The scraper writes one CSV per source per day to nepse_data/data/{sharesansar,merolagani}/YYYY-MM-DD.csv. CsvIngestionService (backend/app/services/csv_ingestion.py) reads those files, normalizes both sources to OHLCV (Merolagani floor-sheet ticks are aggregated per symbol), merges them on (symbol, date), and upserts into prices. Symbols must already exist in stocks (seed first); unresolved symbols are skipped and reported. Omit symbol from the request to ingest all symbols.

Database Migrations

alembic upgrade head                              # apply latest schema
alembic revision --autogenerate -m "description"  # create a new migration
alembic downgrade -1                              # roll back one revision

Research Notebooks

The platform supports a notebook-driven research cycle:

1. Idea → 2. Notebook Experiment → 3. Backtest → 4. Strategy Integration → 5. Dashboard/Report

Start with research/notebooks/ (01_idea_to_backtest.ipynb, 02_backtest_and_export.ipynb, 03_integrate_bundle.ipynb). All experimental results must be validated through the tested backtesting pipeline before integration.


🔌 API Reference

The REST API exposes auth, market data, features, data quality, strategies/backtests, signals, ML, portfolio, explainability, governance, MLOps, and analytics routes. Full interactive docs are available at /docs when the API is running.

**View full endpoint table**
Method Endpoint Description
GET /health Health check (status, environment, version, scope)
GET /health/live Liveness probe (process up)
GET /health/ready Readiness probe (database reachable)
GET /metrics Prometheus metrics (request counts, latency histogram)
POST /auth/register Register a new user
POST /auth/login Login and receive access token
GET /market/prices List price data with optional symbol filter
POST /market/ingest Ingest a single price record for a stock
POST /market/ingest/batch Batch ingest OHLCV data for a date range
POST /features/generate Compute features for a single symbol/date
POST /features/generate-batch Compute features for a date range (single symbol)
POST /features/generate-multi Compute features across multiple symbols
GET /data-quality/trust/{symbol}/{date} Get trust score and quality details
GET /data-quality/safe/{symbol}/{date} Check if data is safe to use (trust >= 0.7)
GET /data-quality/summary/{symbol} Symbol quality summary (avg trust, unsafe days, issues)
POST /data-quality/reports/daily Generate daily data quality report
GET /data-quality/alerts List data quality alerts
POST /data-quality/alerts/{alert_id}/acknowledge Acknowledge an alert
GET /data-quality/trends/{symbol} Trust score trend over 30 days
GET /data-quality/freshness/{symbol}/{date} Check data freshness (last update vs expected)
GET /data-quality/system-mode Get system mode (NORMAL / DEGRADED / SAFE_MODE)

# Data for this exercise
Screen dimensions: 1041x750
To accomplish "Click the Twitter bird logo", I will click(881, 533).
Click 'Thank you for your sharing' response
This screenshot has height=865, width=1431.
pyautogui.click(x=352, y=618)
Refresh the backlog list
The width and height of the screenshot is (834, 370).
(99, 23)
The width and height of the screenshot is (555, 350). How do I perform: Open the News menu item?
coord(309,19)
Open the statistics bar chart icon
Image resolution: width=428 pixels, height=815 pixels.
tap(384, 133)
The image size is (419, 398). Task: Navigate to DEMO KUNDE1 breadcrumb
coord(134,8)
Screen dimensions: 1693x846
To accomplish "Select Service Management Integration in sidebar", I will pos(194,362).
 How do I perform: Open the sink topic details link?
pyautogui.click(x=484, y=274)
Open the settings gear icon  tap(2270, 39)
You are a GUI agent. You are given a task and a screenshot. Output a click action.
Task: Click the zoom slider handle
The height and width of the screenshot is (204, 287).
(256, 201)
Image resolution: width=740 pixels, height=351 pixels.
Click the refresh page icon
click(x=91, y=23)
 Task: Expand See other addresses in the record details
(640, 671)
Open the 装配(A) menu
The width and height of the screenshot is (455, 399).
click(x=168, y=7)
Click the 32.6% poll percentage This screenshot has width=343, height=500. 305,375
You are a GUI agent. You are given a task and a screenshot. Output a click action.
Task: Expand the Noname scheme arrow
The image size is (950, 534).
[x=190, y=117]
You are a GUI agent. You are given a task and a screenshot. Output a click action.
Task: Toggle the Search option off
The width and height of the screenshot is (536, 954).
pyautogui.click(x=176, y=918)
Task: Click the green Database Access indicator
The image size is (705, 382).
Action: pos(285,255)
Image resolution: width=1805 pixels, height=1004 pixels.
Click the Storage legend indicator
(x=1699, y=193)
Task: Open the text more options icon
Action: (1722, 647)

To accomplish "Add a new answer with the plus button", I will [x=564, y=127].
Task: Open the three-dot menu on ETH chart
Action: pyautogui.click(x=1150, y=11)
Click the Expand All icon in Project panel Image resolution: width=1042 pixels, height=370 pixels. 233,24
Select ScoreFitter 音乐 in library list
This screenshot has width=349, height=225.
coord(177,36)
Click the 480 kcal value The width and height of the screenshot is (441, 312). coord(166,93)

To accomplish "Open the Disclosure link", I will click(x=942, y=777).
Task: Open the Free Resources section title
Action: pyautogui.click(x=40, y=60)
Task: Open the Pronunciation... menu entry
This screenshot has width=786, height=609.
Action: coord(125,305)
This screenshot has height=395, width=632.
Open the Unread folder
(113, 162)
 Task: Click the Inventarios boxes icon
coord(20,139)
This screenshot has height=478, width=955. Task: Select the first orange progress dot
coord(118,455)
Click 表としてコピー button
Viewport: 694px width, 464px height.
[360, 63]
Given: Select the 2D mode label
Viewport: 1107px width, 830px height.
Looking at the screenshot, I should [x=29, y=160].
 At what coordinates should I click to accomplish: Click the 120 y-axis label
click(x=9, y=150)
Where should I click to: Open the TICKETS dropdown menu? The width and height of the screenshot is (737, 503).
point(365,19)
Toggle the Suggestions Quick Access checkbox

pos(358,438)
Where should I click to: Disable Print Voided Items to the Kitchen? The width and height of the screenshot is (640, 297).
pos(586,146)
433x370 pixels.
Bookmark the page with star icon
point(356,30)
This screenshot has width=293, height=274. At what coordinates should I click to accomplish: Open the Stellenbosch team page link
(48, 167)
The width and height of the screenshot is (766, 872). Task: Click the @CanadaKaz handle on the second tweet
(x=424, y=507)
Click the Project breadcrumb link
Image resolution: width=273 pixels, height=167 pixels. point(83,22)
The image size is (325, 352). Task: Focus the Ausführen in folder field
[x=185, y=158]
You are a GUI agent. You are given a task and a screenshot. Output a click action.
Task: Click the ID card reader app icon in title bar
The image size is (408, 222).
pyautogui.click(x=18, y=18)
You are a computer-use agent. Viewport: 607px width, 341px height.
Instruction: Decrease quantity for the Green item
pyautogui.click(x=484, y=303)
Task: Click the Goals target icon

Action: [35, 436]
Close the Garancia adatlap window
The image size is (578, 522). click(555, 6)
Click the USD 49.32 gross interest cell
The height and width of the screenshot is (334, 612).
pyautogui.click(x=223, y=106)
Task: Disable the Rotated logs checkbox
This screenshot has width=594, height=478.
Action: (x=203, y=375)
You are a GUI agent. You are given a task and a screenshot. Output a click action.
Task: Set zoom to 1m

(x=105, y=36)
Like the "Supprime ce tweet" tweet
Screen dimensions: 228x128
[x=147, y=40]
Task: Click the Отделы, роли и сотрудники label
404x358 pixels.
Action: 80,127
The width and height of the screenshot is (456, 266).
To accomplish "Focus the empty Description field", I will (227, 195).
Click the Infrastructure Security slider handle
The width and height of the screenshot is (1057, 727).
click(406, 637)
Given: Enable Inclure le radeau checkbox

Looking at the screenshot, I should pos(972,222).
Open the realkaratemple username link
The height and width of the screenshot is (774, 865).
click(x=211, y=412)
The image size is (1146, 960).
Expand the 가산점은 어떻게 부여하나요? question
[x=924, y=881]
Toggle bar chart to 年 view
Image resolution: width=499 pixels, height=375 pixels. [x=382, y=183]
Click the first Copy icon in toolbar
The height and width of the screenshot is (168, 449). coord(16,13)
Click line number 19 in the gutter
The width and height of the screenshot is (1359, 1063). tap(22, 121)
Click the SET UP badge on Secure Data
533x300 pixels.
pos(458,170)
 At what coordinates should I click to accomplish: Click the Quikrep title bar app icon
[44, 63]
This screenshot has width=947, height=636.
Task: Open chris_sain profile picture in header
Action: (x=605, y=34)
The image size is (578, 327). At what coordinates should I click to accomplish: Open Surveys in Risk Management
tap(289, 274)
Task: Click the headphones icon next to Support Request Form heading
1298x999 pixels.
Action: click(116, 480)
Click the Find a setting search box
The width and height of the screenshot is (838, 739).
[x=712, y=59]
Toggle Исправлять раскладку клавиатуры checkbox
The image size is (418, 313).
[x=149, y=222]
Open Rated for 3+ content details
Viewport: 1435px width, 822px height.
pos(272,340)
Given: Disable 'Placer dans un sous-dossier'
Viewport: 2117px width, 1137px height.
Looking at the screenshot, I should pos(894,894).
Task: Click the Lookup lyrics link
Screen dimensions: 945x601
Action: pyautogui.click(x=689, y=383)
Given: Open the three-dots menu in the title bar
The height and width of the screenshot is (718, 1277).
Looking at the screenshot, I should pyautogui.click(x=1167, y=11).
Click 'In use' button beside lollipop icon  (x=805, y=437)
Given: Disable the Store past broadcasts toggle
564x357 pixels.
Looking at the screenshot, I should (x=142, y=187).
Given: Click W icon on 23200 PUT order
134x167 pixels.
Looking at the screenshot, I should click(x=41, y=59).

# Stated exercise A
Recast the records as a numbered list, from the line with "How do I perform: Open the sink" up to and including the line with "pyautogui.click(x=176, y=918)", and leave out any blank lines.
# Stated exercise B
Continue the text on the platform's setup and API endpoints from the point where it stops.

# Answer A
1.  How do I perform: Open the sink topic details link?
2. pyautogui.click(x=484, y=274)
3. Open the settings gear icon  tap(2270, 39)
4. You are a GUI agent. You are given a task and a screenshot. Output a click action.
5. Task: Click the zoom slider handle
6. The height and width of the screenshot is (204, 287).
7. (256, 201)
8. Image resolution: width=740 pixels, height=351 pixels.
9. Click the refresh page icon
10. click(x=91, y=23)
11.  Task: Expand See other addresses in the record details
12. (640, 671)
13. Open the 装配(A) menu
14. The width and height of the screenshot is (455, 399).
15. click(x=168, y=7)
16. Click the 32.6% poll percentage This screenshot has width=343, height=500. 305,375
17. You are a GUI agent. You are given a task and a screenshot. Output a click action.
18. Task: Expand the Noname scheme arrow
19. The image size is (950, 534).
20. [x=190, y=117]
21. You are a GUI agent. You are given a task and a screenshot. Output a click action.
22. Task: Toggle the Search option off
23. The width and height of the screenshot is (536, 954).
24. pyautogui.click(x=176, y=918)

# Answer B
GET /data-quality/cross-validate/{symbol}/{date} Cross-validate price across active data sources
GET /data-quality/source-accuracy/{source_id} Accuracy score for a data source
GET /data-quality/weighted-price/{symbol}/{date} Source-weighted average price
GET /data-quality/source-drift/{source_id} Detect drift in a data source's record volume
GET /data-quality/mode-history System mode history
POST /data-quality/sources/recover-blacklisted Attempt to recover blacklisted sources
POST /data-quality/trust/apply-decay Apply time-based decay to old trust scores
POST /strategies/ Create a new strategy
GET /strategies/ List all strategies
GET /strategies/{strategy_id} Get strategy details
POST /strategies/backtests Run backtest for a strategy
GET /strategies/backtests/{backtest_id} Get backtest results
POST /strategies/benchmarks/compare Compare strategy vs buy-and-hold / NEPSE
POST /ml/train Train an ML model
GET /ml/models List trained models
GET /ml/predict/{symbol} Get model prediction for a symbol
POST /portfolio/account Create/reset a portfolio account
GET /portfolio/account/snapshot Portfolio snapshot (equity, cash, positions)
POST /portfolio/optimize Optimize allocation (equal / risk-parity / mean-variance)
GET /explain/models/{model_id}/importance Global feature importance (SHAP + fallbacks)
POST /explain/models/{model_id}/predict Local attribution + trade explanation
GET /governance/models List models by governance state
POST /governance/models/{model_id}/submit Submit a model for approval
POST /governance/models/{model_id}/approve Approve a model
POST /governance/models/{model_id}/production Mark an approved model production-ready
GET /mlops/champion Select best model by metric
GET /mlops/rank Rank registered models by metric
GET /mlops/models/{model_id}/retrain-assessment Assess whether a model needs retraining
POST /mlops/retrain Trigger a retraining run
POST /mlops/evolve Evolutionary hyperparameter search
GET /analytics/market-overview Market overview with top gainers/losers
GET /analytics/signals Signal explorer with filters and summary
POST /analytics/portfolio Portfolio analytics from an equity curve
POST /alerts/evaluate Evaluate rule-based alerts

📂 Project Structure

**View directory tree**
.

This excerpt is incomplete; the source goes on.